China está intensificando el escrutinio sobre la adquisición por parte de Meta de Manus, por 2 mil millones de dólares, una startup de inteligencia artificial con sede en Singapur fundada por ingenieros chinos, en una medida ampliamente interpretada como una advertencia a los líderes tecnológicos nacionales que están considerando reubicar sus negocios en el extranjero. Las acciones del gobierno, que incluyen citar a los ejecutivos de Meta y Manus para interrogarlos, señalan un esfuerzo más amplio para frenar la salida de talentos de IA y propiedad intelectual.

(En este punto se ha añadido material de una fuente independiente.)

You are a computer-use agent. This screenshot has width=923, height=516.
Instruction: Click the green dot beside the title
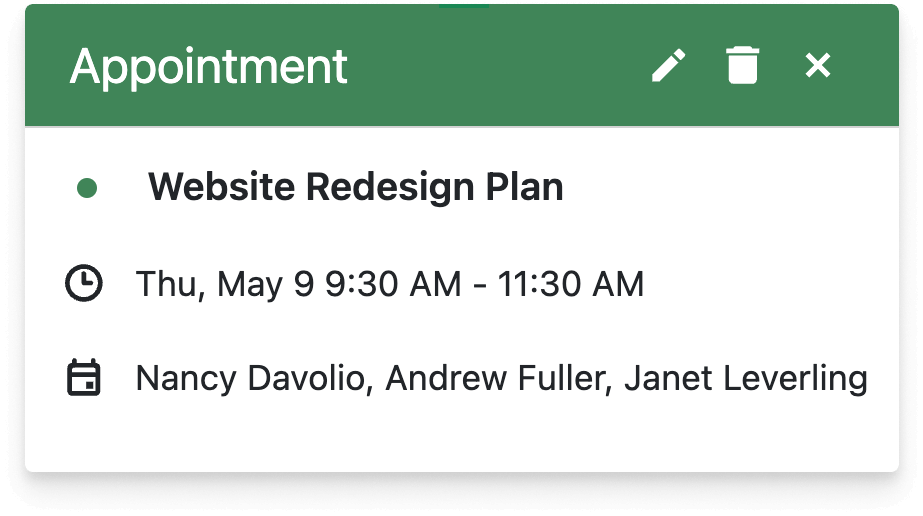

Intervención y preocupaciones del gobierno
Se dice que funcionarios de la Comisión Nacional de Desarrollo y Reforma de China (NDRC), el poderoso organismo que supervisa la planificación económica y tecnológica, expresaron “preocupaciones” sobre el acuerdo durante una reunión con ejecutivos la semana pasada. Si bien la naturaleza exacta de la investigación aún no está clara, las fuentes indican que Beijing puede estar intentando impedir que el personal clave de Manus abandone China. Las prohibiciones de salida se han utilizado en el pasado para evitar que los ejecutivos seleccionados se retiren durante investigaciones delicadas.
Esta intervención pone de relieve la creciente ansiedad de China por la pérdida de capacidades de inteligencia artificial de vanguardia a manos de empresas extranjeras. Manus, antes de trasladarse a Singapur, operaba bajo propiedad china y rápidamente obtuvo reconocimiento por sus aplicaciones avanzadas de inteligencia artificial capaces de realizar tareas autónomas complejas. Por lo tanto, la adquisición por parte de Meta representa no sólo una transacción financiera sino también una posible transferencia de tecnología estratégicamente importante.
Respuesta de Meta y transparencia limitada
El portavoz de Meta, Andy Stone, sostiene que la transacción cumple plenamente con todas las leyes aplicables y afirma que el equipo de Manus ahora está completamente integrado en las operaciones de Meta. La empresa prevé “una resolución adecuada” de la investigación, pero los detalles siguen siendo escasos.
Ni la embajada china en Washington, ni Manus, ni la Casa Blanca han emitido comentarios públicos sobre el caso, lo que subraya lo delicado del tema. Esta falta de transparencia contribuye a la incertidumbre que rodea el alcance de la investigación y sus posibles resultados.
Implicaciones más amplias para el sector tecnológico de China
El escrutinio del acuerdo Meta-Manus es parte de una tendencia más amplia en China, donde el gobierno está reforzando el control sobre su sector tecnológico. Beijing considera que la IA es una tecnología crítica para la competitividad y la seguridad nacionales. La medida contra Manus envía un mensaje claro a las empresas tecnológicas chinas: la transferencia de activos y experiencia al extranjero encontrará resistencia.
Esta acción podría intensificar las tensiones entre China y las empresas tecnológicas occidentales, particularmente a medida que se intensifica la competencia en el espacio de la IA. El resultado de esta investigación probablemente sentará un precedente para futuras adquisiciones tecnológicas transfronterizas que involucren a empresas chinas.
El caso subraya la determinación de China de mantener el control sobre su sector de IA, incluso si eso significa correr el riesgo de fricciones con socios internacionales. Las implicaciones se extienden más allá de este acuerdo específico; señalan una nueva era de mayor vigilancia sobre las transferencias de tecnología y la movilidad de talentos.